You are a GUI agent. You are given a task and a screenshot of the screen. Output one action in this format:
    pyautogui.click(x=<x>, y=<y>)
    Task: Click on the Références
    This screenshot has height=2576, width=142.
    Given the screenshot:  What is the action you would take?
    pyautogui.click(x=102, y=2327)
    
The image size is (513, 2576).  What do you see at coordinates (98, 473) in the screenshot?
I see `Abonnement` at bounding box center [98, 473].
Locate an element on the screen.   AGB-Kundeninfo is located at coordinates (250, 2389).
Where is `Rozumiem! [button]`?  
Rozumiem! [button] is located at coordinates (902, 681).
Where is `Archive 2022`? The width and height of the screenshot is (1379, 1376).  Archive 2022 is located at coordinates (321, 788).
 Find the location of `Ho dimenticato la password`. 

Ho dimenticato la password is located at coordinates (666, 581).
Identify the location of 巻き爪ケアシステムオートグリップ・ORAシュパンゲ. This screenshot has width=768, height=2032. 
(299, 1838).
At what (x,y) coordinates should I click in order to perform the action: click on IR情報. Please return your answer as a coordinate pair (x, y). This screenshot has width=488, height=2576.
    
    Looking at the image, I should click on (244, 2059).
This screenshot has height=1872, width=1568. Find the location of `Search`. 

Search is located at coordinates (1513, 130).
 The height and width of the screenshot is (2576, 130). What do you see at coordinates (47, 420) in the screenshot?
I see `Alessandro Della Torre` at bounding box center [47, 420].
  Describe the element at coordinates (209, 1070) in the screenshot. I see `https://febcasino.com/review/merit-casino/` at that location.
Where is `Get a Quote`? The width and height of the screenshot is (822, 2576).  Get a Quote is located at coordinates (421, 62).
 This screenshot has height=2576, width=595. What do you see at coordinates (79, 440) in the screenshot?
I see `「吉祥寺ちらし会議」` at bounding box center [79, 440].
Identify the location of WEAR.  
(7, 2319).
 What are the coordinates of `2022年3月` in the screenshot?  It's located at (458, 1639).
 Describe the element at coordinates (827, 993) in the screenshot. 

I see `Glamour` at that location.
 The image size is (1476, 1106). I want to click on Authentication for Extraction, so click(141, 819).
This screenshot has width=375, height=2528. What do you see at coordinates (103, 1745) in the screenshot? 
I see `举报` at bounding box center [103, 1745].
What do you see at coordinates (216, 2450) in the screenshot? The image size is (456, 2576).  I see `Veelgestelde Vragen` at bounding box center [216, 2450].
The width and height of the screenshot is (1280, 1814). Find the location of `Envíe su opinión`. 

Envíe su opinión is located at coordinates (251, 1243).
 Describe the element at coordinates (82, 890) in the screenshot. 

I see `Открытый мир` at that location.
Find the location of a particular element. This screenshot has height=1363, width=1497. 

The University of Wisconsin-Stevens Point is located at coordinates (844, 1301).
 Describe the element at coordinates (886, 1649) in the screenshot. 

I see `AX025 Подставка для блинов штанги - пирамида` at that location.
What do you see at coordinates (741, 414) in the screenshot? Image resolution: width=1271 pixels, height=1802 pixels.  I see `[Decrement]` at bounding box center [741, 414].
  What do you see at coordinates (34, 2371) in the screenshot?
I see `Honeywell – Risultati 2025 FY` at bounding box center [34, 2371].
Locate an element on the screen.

====

■ **INSTRUCTIONS FOR THE TASK**
Rewrite the lines above as a JSON list of strings, one string per line, and leave out the blank lines.

■ **EXERCISE RESPONSE**
[
  "You are a GUI agent. You are given a task and a screenshot of the screen. Output one action in this format:",
  "    pyautogui.click(x=<x>, y=<y>)",
  "    Task: Click on the Références",
  "    This screenshot has height=2576, width=142.",
  "    Given the screenshot:  What is the action you would take?",
  "    pyautogui.click(x=102, y=2327)",
  "The image size is (513, 2576).  What do you see at coordinates (98, 473) in the screenshot?",
  "I see `Abonnement` at bounding box center [98, 473].",
  "Locate an element on the screen.   AGB-Kundeninfo is located at coordinates (250, 2389).",
  "Where is `Rozumiem! [button]`?  ",
  "Rozumiem! [button] is located at coordinates (902, 681).",
  "Where is `Archive 2022`? The width and height of the screenshot is (1379, 1376).  Archive 2022 is located at coordinates (321, 788).",
  " Find the location of `Ho dimenticato la password`. ",
  "Ho dimenticato la password is located at coordinates (666, 581).",
  "Identify the location of 巻き爪ケアシステムオートグリップ・ORAシュパンゲ. This screenshot has width=768, height=2032. ",
  "(299, 1838).",
  "At what (x,y) coordinates should I click in order to perform the action: click on IR情報. Please return your answer as a coordinate pair (x, y). This screenshot has width=488, height=2576.",
  "    Looking at the image, I should click on (244, 2059).",
  "This screenshot has height=1872, width=1568. Find the location of `Search`. ",
  "Search is located at coordinates (1513, 130).",
  " The height and width of the screenshot is (2576, 130). What do you see at coordinates (47, 420) in the screenshot?",
  "I see `Alessandro Della Torre` at bounding box center [47, 420].",
  "  Describe the element at coordinates (209, 1070) in the screenshot. I see `https://febcasino.com/review/merit-casino/` at that location.",
  "Where is `Get a Quote`? The width and height of the screenshot is (822, 2576).  Get a Quote is located at coordinates (421, 62).",
  " This screenshot has height=2576, width=595. What do you see at coordinates (79, 440) in the screenshot?",
  "I see `「吉祥寺ちらし会議」` at bounding box center [79, 440].",
  "Identify the location of WEAR.  ",
  "(7, 2319).",
  " What are the coordinates of `2022年3月` in the screenshot?  It's located at (458, 1639).",
  " Describe the element at coordinates (827, 993) in the screenshot. ",
  "I see `Glamour` at that location.",
  " The image size is (1476, 1106). I want to click on Authentication for Extraction, so click(141, 819).",
  "This screenshot has width=375, height=2528. What do you see at coordinates (103, 1745) in the screenshot? ",
  "I see `举报` at bounding box center [103, 1745].",
  "What do you see at coordinates (216, 2450) in the screenshot? The image size is (456, 2576).  I see `Veelgestelde Vragen` at bounding box center [216, 2450].",
  "The width and height of the screenshot is (1280, 1814). Find the location of `Envíe su opinión`. ",
  "Envíe su opinión is located at coordinates (251, 1243).",
  " Describe the element at coordinates (82, 890) in the screenshot. ",
  "I see `Открытый мир` at that location.",
  "Find the location of a particular element. This screenshot has height=1363, width=1497. ",
  "The University of Wisconsin-Stevens Point is located at coordinates (844, 1301).",
  " Describe the element at coordinates (886, 1649) in the screenshot. ",
  "I see `AX025 Подставка для блинов штанги - пирамида` at that location.",
  "What do you see at coordinates (741, 414) in the screenshot? Image resolution: width=1271 pixels, height=1802 pixels.  I see `[Decrement]` at bounding box center [741, 414].",
  "  What do you see at coordinates (34, 2371) in the screenshot?",
  "I see `Honeywell – Risultati 2025 FY` at bounding box center [34, 2371].",
  "Locate an element on the screen."
]